━━ RECORDS FOR PROCESSING

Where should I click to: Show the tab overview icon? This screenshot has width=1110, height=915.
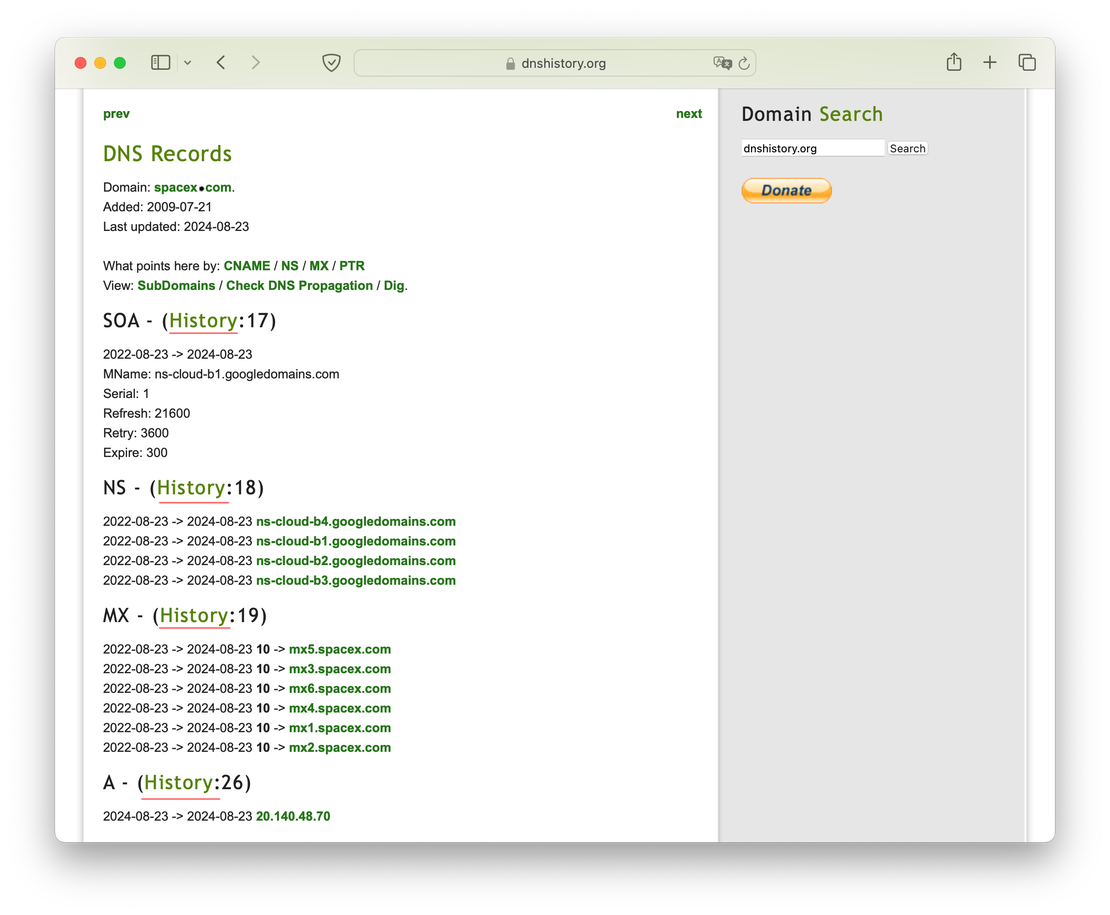click(1026, 63)
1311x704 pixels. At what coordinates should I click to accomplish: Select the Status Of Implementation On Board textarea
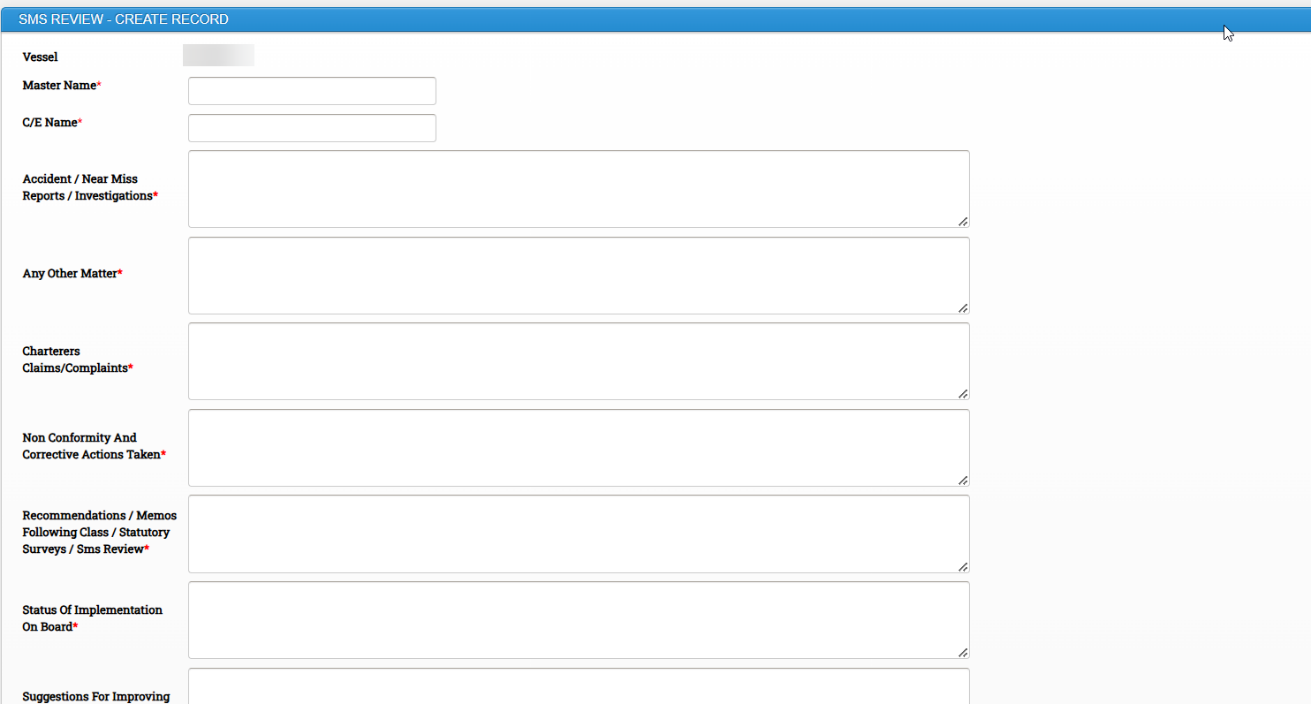(x=579, y=620)
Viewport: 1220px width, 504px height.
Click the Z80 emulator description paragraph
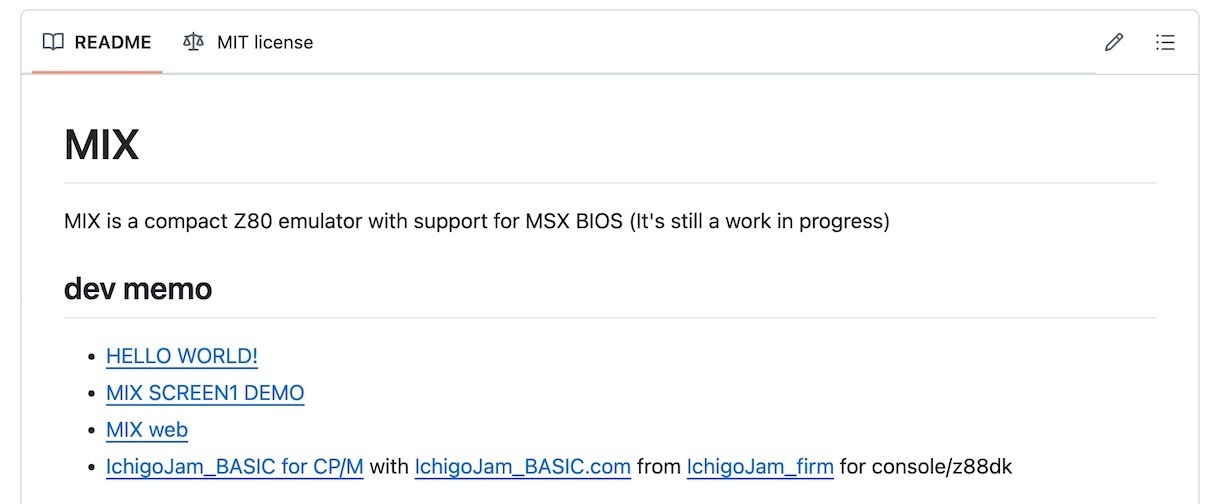click(x=477, y=221)
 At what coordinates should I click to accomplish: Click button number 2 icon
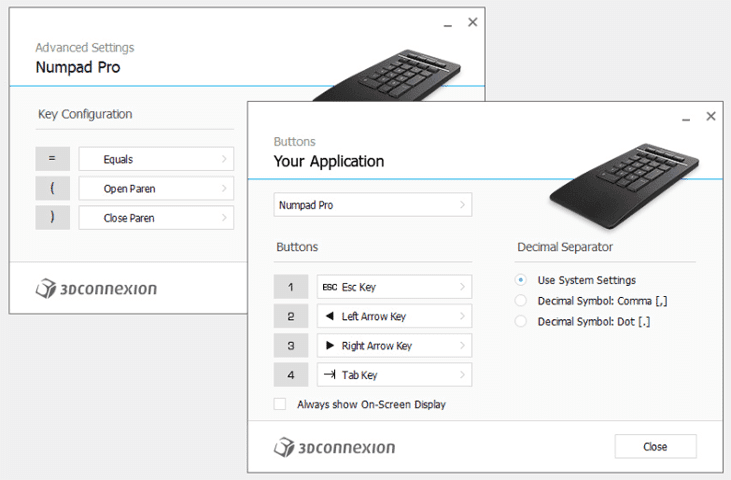[x=291, y=316]
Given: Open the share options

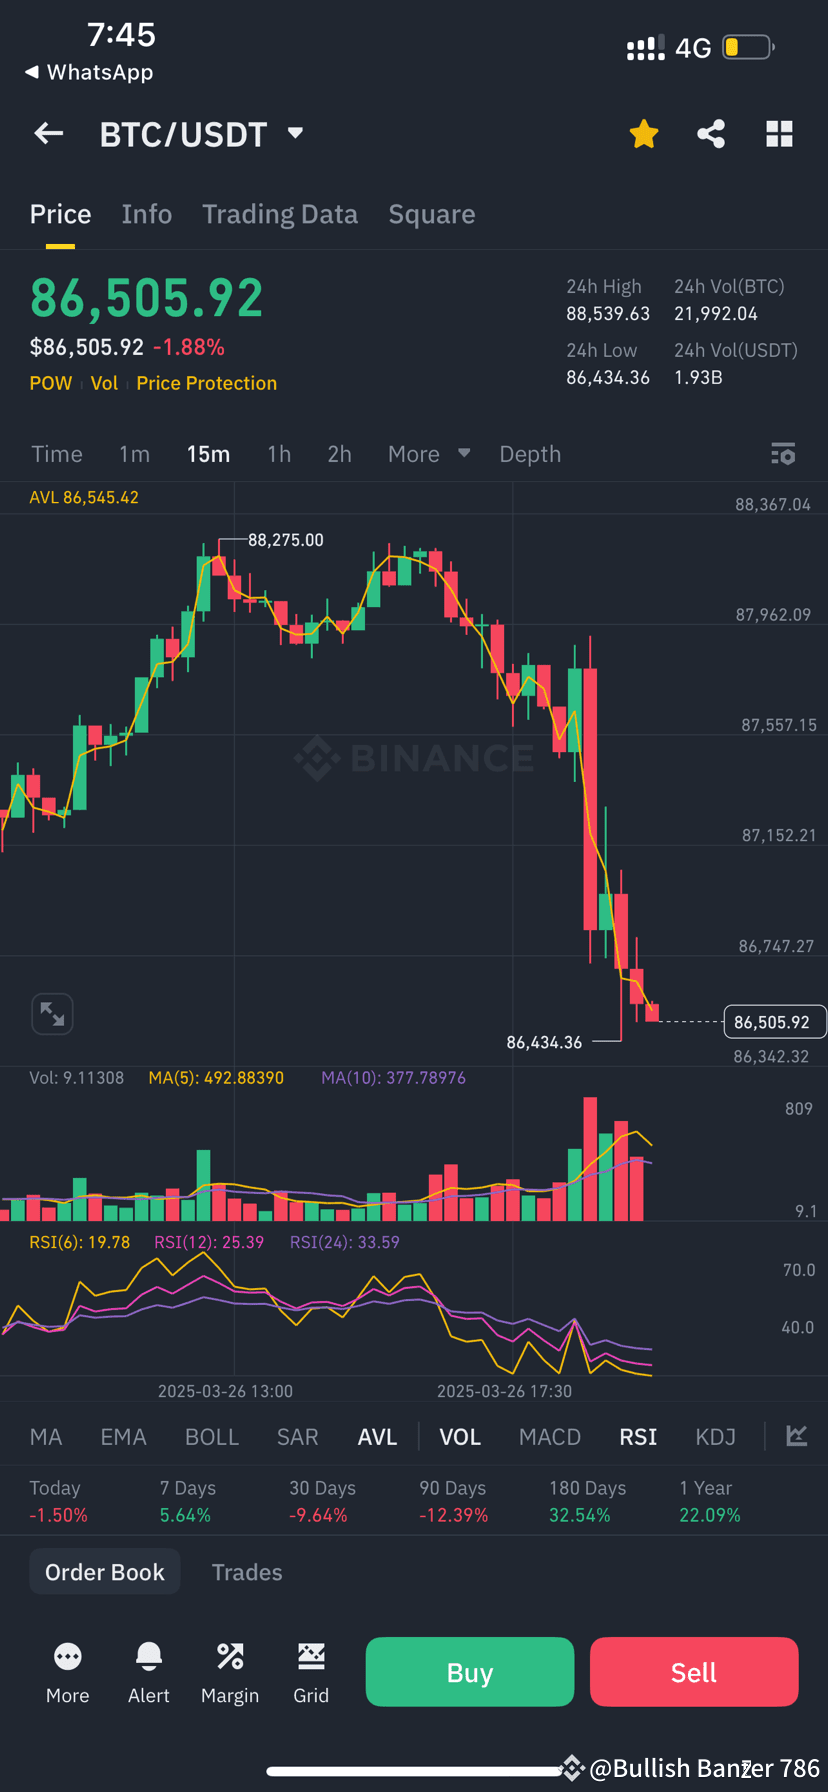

━━━━

• THE PROBLEM:
Your answer must be an exact copy of the lines above, from the line that contains "Viewport: 1220px width, 504px height." through the final line, with no pictures in it.

• ANSWER:
Viewport: 1220px width, 504px height.
Click the Z80 emulator description paragraph
click(x=477, y=221)
 At what coordinates should I click to accomplish: Click button number 2 icon
[x=291, y=316]
Given: Open the share options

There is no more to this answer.